§ **What is needed**
Transcribe exactly the lines from the one containing "Image resolution: width=266" through the end of the data, both included. Leave out pictures.
== Segment start ==
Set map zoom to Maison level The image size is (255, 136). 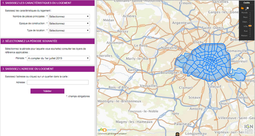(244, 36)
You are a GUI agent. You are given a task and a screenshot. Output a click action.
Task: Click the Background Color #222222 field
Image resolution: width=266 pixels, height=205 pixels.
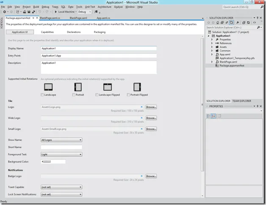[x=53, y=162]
== Segment end ==
§ **Your response**
Image resolution: width=266 pixels, height=205 pixels.
[x=53, y=162]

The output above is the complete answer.